Preferably, in the step (1), the mass ratio of acrylonitrile to methyl methacrylate to the initiator MEBr to the azobisisobutyronitrile is 10-20: 0.1-0.5: 1-3: 0.1-0.3, and the mass concentration of the initiator MEBr in the spinning solution is 5-35%.
Preferably, the polymerization reaction temperature in the step (1) is 60-76 ℃, and the polymerization reaction time is 4-10 h.
Preferably, the voltage of the electrostatic spinning method in the step (2) is 5-30 kV, the injection rate is 0.2-2 mL/h, and the receiving distance is 15-30 cm.
Preferably, the diameter of the fiber in the fiber membrane obtained in the step (2) is 100-1000 nm.
Preferably, the hydrophilic monomer in the step (3) includes 2[ - (methacryloyloxy) ethyl ] dimethyl (3-sulfopropyl) ammonium hydroxide monomer, N-isopropylacrylamide monomer, 3-sulfopropylpotassium methacrylate monomer, or methacryloyloxyethyl trimethylammonium chloride monomer.

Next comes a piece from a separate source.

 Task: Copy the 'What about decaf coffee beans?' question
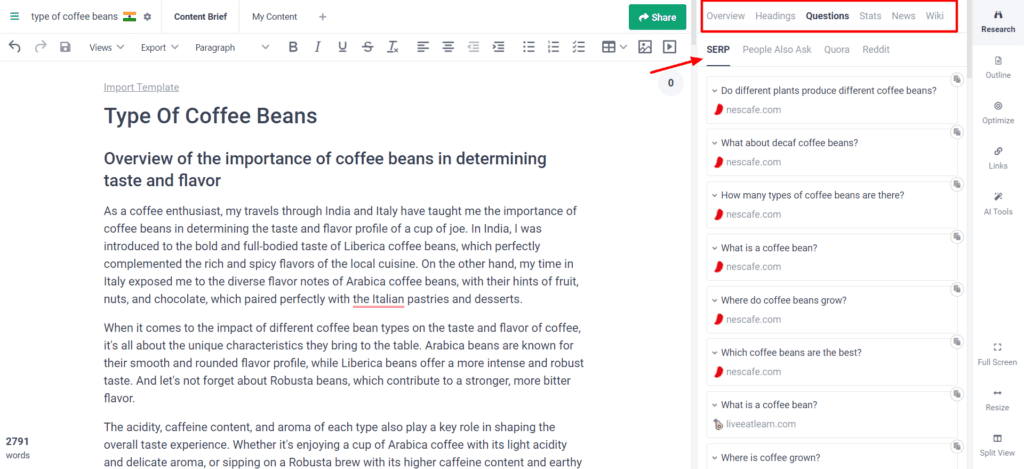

Preferably, the dosage ratio of the hydrophilic monomer, the 2,2' -bipyridine, the CuBr and the solvent in the step (3) is 2-6 g: 80-160 mg: 10-50 mg:8 mL.
Preferably, the ATRP polymerization reaction temperature is 15-35 ℃ and the time is 1-6 h.
The invention also provides the high-efficiency oil-water separation nanofiber membrane prepared by the preparation method in the technical scheme.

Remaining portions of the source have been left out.